Use a personal financial goal to start the conversation

Photo: Sergey Nivens, Shutterstock
Photo: Sergey Nivens, Shutterstock

To make it more subtle and less awkward, use one of your own money goals to get the conversation going. Share your desire to get better at budgeting, save enough that you can quit your job to freelance, pay down debt, or buy a new car. Saying something like, “I’m working towards saving enough to make this down payment. Do you have any suggestions?” can open up a candid conversation and lend insight into their money behaviours without putting them on the spot. This can (and should) eventually segue into questions about their short-term and long-term financial goals.

Ask hypothetical “what if” questions

Photo: LightField Studios, Shutterstock
Photo: LightField Studios, Shutterstock

If it’s early on in a new relationship, or you’re not sure where to start, try framing questions as “what if” scenarios to get an idea of where their financial opinions stand. Things like: What if you wont the lottery — what would you do with the money? Would you rather spend your life at a job you don’t love but pays really well, or one you’re passionate about, but will never make you rich? If you had to save 50% of your salary one year, how would you do it?

But also ask real-world questions…

Photo: Bro Crock, Shutterstock
Photo: Bro Crock, Shutterstock

Some conversations will revolve around general opinions and attitudes about money, others should be designed to reveal answers to specific questions you have. Whether you want to know if they save for retirement, ever gamble, have an emergency fund, how often they invest in the stock market, or simply their daily spending habits, devise those questions beforehand.
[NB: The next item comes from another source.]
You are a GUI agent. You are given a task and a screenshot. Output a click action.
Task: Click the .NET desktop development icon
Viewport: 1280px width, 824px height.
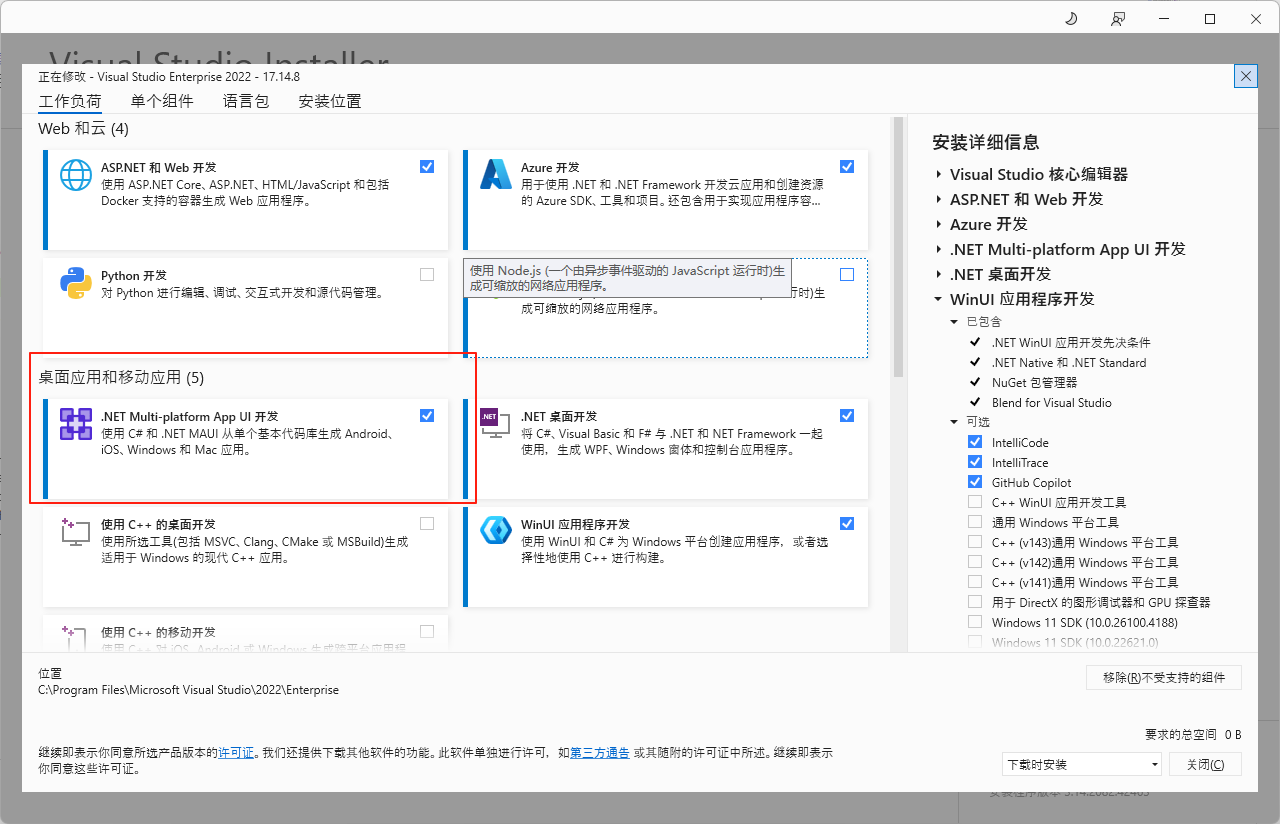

These specifics will round out the more general picture you’re getting of their overall relationship with money.

Mention an article or statistics

Photo: Alissa Kumarova, Shutterstock
Photo: Alissa Kumarova, Shutterstock

As millennial money expert Allison Kade told Business Insider, “Admittedly, it’s a little awkward to say, ‘Let’s have a money conversation — bring your credit score and bank statements.’ But if you want to understand where your partner stands financially, you can take some of the heat off yourself by foisting the attention on someone else and say, ‘I read this online article about having a money talk with your partner. Why don’t we just play along and try it out?’”

Seeing as how money disagreements and “financial incompatibility” are one of the leading causes of divorce, it’s a topic that shouldn’t be ignored.

Discuss future real-life scenarios

Photo: EpicStockMedia, Shutterstock
Photo: EpicStockMedia, Shutterstock

While you won’t want to do this in the first month of dating, as you get more serious and begin to broach subjects like marriage and children, don’t give money short shrift. This is the time to get specific on how the two of you would handle money as a long-term team, with questions like:

  • “When you’re married, do you want to keep a joint family account, separate personal accounts, or both?”
  • “If you wanted to make a large purchase, would you consult your spouse beforehand?”
  • “How do you feel about setting joint financial goals?”
  • “If your kids wanted to do an extracurricular or take a trip you couldn’t afford, what would you do?”
  • “What age would you ideally like to retire?”

Have regular money talks

Photo: Andrey_Popov, Shutterstock
Photo: Andrey_Popov, Shutterstock

A couple’s discussion about finances should never be a one-off. Once you’ve laid the foundation for open and honest communication about money, make it a habit. If you’re living together, engaged, or married, set up monthly “money dates” to review bills, budgeting, spending and savings, or large purchases. You can use the time to review current expenditures, air any worries, discuss goals, and create long-term financial plans.

But, as relationship counselor Pater Saddington told The Guardian, try to keep the dates brief, ideally about 20 minutes. “This will make it more likely you’ll stick to the points and avoid old arguments. Limiting the time potentially avoids it becoming a heated conversation, and don’t have the discussion late at night, or when you’ve been drinking alcohol.”